* DIRECTIONS
Write out the records word for word.

_ _ _ _

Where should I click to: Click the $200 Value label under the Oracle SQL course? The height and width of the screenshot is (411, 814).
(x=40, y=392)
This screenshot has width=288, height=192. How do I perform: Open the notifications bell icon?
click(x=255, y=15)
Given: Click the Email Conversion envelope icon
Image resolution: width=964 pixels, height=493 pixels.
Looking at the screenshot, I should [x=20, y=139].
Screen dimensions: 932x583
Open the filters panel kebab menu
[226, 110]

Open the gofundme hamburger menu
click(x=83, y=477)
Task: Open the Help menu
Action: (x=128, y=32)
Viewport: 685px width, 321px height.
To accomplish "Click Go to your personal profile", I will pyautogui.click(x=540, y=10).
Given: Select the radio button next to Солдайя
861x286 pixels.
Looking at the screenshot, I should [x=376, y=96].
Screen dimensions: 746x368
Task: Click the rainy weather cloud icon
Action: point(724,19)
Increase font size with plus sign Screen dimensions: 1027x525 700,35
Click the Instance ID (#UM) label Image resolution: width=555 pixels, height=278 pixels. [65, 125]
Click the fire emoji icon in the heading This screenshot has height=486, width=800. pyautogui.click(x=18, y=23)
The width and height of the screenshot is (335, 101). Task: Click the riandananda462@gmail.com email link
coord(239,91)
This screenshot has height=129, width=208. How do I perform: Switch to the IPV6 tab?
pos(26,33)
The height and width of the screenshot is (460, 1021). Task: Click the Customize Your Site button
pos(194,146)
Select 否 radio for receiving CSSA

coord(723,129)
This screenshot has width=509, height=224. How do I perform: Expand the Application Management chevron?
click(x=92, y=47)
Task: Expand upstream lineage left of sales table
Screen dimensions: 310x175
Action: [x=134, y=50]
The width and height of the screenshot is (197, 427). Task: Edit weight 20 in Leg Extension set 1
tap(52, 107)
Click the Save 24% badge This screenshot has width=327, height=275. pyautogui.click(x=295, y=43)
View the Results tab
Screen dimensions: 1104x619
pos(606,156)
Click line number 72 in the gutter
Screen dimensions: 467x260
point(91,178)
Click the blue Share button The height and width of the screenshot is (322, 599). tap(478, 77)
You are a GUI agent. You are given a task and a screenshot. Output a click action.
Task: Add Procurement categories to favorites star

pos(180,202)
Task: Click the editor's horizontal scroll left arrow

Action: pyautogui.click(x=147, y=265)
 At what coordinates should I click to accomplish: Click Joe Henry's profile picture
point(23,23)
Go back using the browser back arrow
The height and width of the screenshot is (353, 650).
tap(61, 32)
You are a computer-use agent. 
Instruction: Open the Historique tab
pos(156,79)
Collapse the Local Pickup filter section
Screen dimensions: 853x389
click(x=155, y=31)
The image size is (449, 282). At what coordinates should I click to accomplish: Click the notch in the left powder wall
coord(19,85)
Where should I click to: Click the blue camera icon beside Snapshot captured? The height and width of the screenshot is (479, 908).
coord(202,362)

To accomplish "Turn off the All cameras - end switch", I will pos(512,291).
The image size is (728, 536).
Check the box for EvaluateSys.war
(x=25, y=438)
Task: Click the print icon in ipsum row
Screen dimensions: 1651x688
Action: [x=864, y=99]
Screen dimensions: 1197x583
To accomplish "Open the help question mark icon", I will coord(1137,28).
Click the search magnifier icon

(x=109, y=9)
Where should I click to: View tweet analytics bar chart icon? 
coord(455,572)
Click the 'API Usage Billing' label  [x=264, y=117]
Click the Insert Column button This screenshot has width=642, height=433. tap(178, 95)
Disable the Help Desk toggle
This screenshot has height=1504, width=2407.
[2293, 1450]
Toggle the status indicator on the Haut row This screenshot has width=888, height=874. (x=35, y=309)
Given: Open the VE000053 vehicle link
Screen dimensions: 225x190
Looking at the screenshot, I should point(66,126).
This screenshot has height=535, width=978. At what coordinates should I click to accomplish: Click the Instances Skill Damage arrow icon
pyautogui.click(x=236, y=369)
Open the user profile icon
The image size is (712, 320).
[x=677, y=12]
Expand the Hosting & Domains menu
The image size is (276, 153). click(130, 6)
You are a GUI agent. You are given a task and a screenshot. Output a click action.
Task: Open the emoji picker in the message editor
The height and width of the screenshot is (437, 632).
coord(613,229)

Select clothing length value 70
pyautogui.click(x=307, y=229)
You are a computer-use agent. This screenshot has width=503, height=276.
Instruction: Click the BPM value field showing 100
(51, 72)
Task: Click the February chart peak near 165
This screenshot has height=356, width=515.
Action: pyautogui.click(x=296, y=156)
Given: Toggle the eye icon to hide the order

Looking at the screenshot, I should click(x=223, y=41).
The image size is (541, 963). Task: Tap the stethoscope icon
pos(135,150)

_ _ _ _

* WRITTEN ANSWER
Where should I click to: Click the $200 Value label under the Oracle SQL course? The height and width of the screenshot is (411, 814).
(x=40, y=392)
This screenshot has width=288, height=192. How do I perform: Open the notifications bell icon?
click(x=255, y=15)
Given: Click the Email Conversion envelope icon
Image resolution: width=964 pixels, height=493 pixels.
Looking at the screenshot, I should [x=20, y=139].
Screen dimensions: 932x583
Open the filters panel kebab menu
[226, 110]

Open the gofundme hamburger menu
click(x=83, y=477)
Task: Open the Help menu
Action: (x=128, y=32)
Viewport: 685px width, 321px height.
To accomplish "Click Go to your personal profile", I will pyautogui.click(x=540, y=10).
Given: Select the radio button next to Солдайя
861x286 pixels.
Looking at the screenshot, I should [x=376, y=96].
Screen dimensions: 746x368
Task: Click the rainy weather cloud icon
Action: point(724,19)
Increase font size with plus sign Screen dimensions: 1027x525 700,35
Click the Instance ID (#UM) label Image resolution: width=555 pixels, height=278 pixels. [65, 125]
Click the fire emoji icon in the heading This screenshot has height=486, width=800. pyautogui.click(x=18, y=23)
The width and height of the screenshot is (335, 101). Task: Click the riandananda462@gmail.com email link
coord(239,91)
This screenshot has height=129, width=208. How do I perform: Switch to the IPV6 tab?
pos(26,33)
The height and width of the screenshot is (460, 1021). Task: Click the Customize Your Site button
pos(194,146)
Select 否 radio for receiving CSSA

coord(723,129)
This screenshot has width=509, height=224. How do I perform: Expand the Application Management chevron?
click(x=92, y=47)
Task: Expand upstream lineage left of sales table
Screen dimensions: 310x175
Action: [x=134, y=50]
The width and height of the screenshot is (197, 427). Task: Edit weight 20 in Leg Extension set 1
tap(52, 107)
Click the Save 24% badge This screenshot has width=327, height=275. pyautogui.click(x=295, y=43)
View the Results tab
Screen dimensions: 1104x619
pos(606,156)
Click line number 72 in the gutter
Screen dimensions: 467x260
point(91,178)
Click the blue Share button The height and width of the screenshot is (322, 599). tap(478, 77)
You are a GUI agent. You are given a task and a screenshot. Output a click action.
Task: Add Procurement categories to favorites star

pos(180,202)
Task: Click the editor's horizontal scroll left arrow

Action: pyautogui.click(x=147, y=265)
 At what coordinates should I click to accomplish: Click Joe Henry's profile picture
point(23,23)
Go back using the browser back arrow
The height and width of the screenshot is (353, 650).
tap(61, 32)
You are a computer-use agent. 
Instruction: Open the Historique tab
pos(156,79)
Collapse the Local Pickup filter section
Screen dimensions: 853x389
click(x=155, y=31)
The image size is (449, 282). At what coordinates should I click to accomplish: Click the notch in the left powder wall
coord(19,85)
Where should I click to: Click the blue camera icon beside Snapshot captured? The height and width of the screenshot is (479, 908).
coord(202,362)

To accomplish "Turn off the All cameras - end switch", I will pos(512,291).
The image size is (728, 536).
Check the box for EvaluateSys.war
(x=25, y=438)
Task: Click the print icon in ipsum row
Screen dimensions: 1651x688
Action: [x=864, y=99]
Screen dimensions: 1197x583
To accomplish "Open the help question mark icon", I will coord(1137,28).
Click the search magnifier icon

(x=109, y=9)
Where should I click to: View tweet analytics bar chart icon? 
coord(455,572)
Click the 'API Usage Billing' label  [x=264, y=117]
Click the Insert Column button This screenshot has width=642, height=433. tap(178, 95)
Disable the Help Desk toggle
This screenshot has height=1504, width=2407.
[2293, 1450]
Toggle the status indicator on the Haut row This screenshot has width=888, height=874. (x=35, y=309)
Given: Open the VE000053 vehicle link
Screen dimensions: 225x190
Looking at the screenshot, I should point(66,126).
This screenshot has height=535, width=978. At what coordinates should I click to accomplish: Click the Instances Skill Damage arrow icon
pyautogui.click(x=236, y=369)
Open the user profile icon
The image size is (712, 320).
[x=677, y=12]
Expand the Hosting & Domains menu
The image size is (276, 153). click(130, 6)
You are a GUI agent. You are given a task and a screenshot. Output a click action.
Task: Open the emoji picker in the message editor
The height and width of the screenshot is (437, 632).
coord(613,229)

Select clothing length value 70
pyautogui.click(x=307, y=229)
You are a computer-use agent. This screenshot has width=503, height=276.
Instruction: Click the BPM value field showing 100
(51, 72)
Task: Click the February chart peak near 165
This screenshot has height=356, width=515.
Action: pyautogui.click(x=296, y=156)
Given: Toggle the eye icon to hide the order

Looking at the screenshot, I should click(x=223, y=41).
The image size is (541, 963). Task: Tap the stethoscope icon
pos(135,150)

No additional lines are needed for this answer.